Roman: Der Prozessor

Rezension

Du meine Güte, alle Wetter! Was für eine abenteuerliche Geschichte!
Sollte der Fall der Mauer nur deshalb so „unfallfrei“ funktioniert haben, weil sich der Gorbi für lange zurückliegende Untat sehr persönlich gerächt hat?

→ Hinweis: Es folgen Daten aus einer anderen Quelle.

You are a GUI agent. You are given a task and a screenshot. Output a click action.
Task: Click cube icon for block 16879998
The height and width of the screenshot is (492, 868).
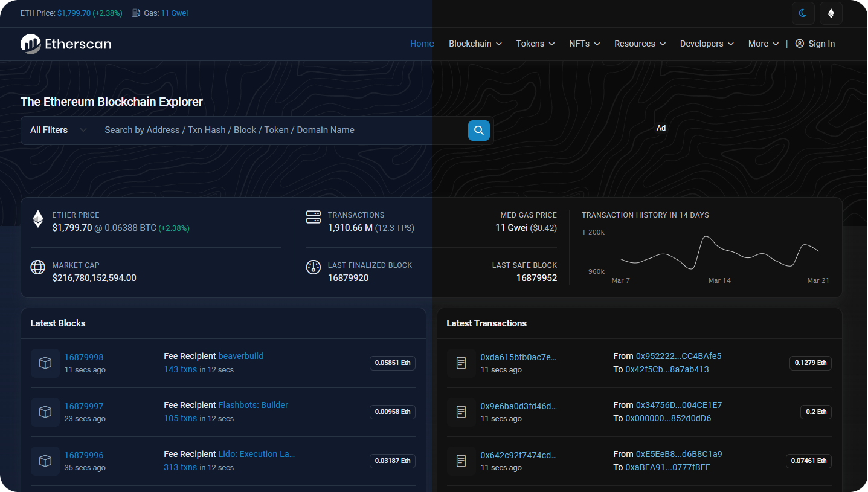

Und sollte der Gorbi tatsächlich ein seit früher Kindheit in der Wolle gefärbter echter Demokrat gewesen sein, der hier – als „Schläfer“ – nur auf seine Stunde wartete, um „Perestroika“: Umgestaltung, Umbau und Modernisierung des gesellschaftlichen, wirtschaftlichen und politischen Systems der Sowjetunion zu verwirklichen, oder dies zumindest zu versuchen?
Und sollte Jung-Gorbi im zweiten Weltkrieg die Grundlagen dieses neuen philosophisch-demokratischen Denkens ausgerechnet von einem aufrechten deutschen Armeerichter gelernt haben?

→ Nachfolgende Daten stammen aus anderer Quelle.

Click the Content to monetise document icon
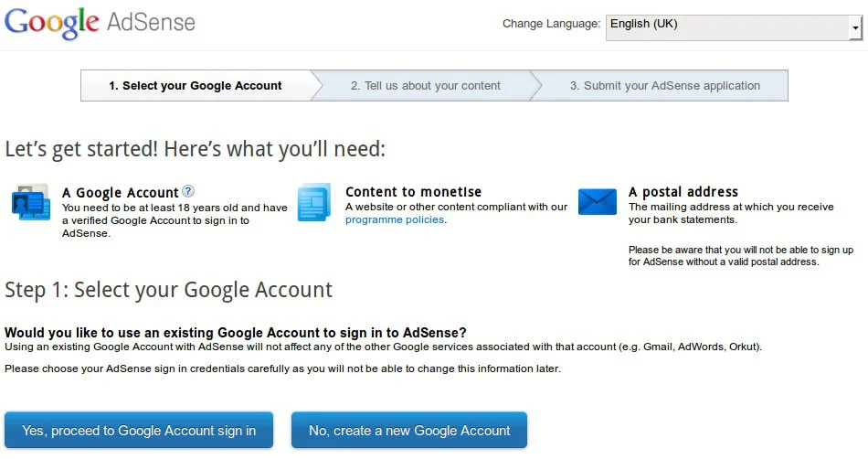The image size is (868, 459). 314,201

Viele Geheimnisse, denen wir in Ingo R.H. Treuners gewagtem Roman „Der Prozessor – Undercover Coup Deutsche Einheit“ nach einem kryptisch-philosophisch-politischen Vexierspiel auf die Spur kommen, das auch sprachlich eine durchaus hoch anspruchsvolle Herausforderung für den Leser bedeutet, der das überkommene Duden-Deutsch aus seiner bisherigen Lektüre gewohnt war.
Auch wird man von Ingo R.H. Treuner stets (wie auch in seinen vorangegangenen Werken) ins philosophische tiefgründig-schwarze Wasser des doch Unergründlichen gezwungen…
Unser herkömmliches Sprachgefühl, auch einige feste Regeln der Grammatik müssen überwunden werden (das kennen wir schon von Ingo R.H. Treuners früheren Schriften).

Plötzlich sehen wir die Geschichte in ganz anderem Licht, die Geschichte der in der DDR untergetauchten RAF-Leute, auch Matthias Rusts abenteuerlichen Kreml-Flug von 1987 und was der wohl mit Gorbi zu tun haben sollte…, die verwobenen Geschichten der Spione und Spitzel hüben und drüben – wir reiben uns die Augen…, die Erlebnisse der schönen Zwillinge in Ost und West und was haben die zwei mit Gorbi zu tun?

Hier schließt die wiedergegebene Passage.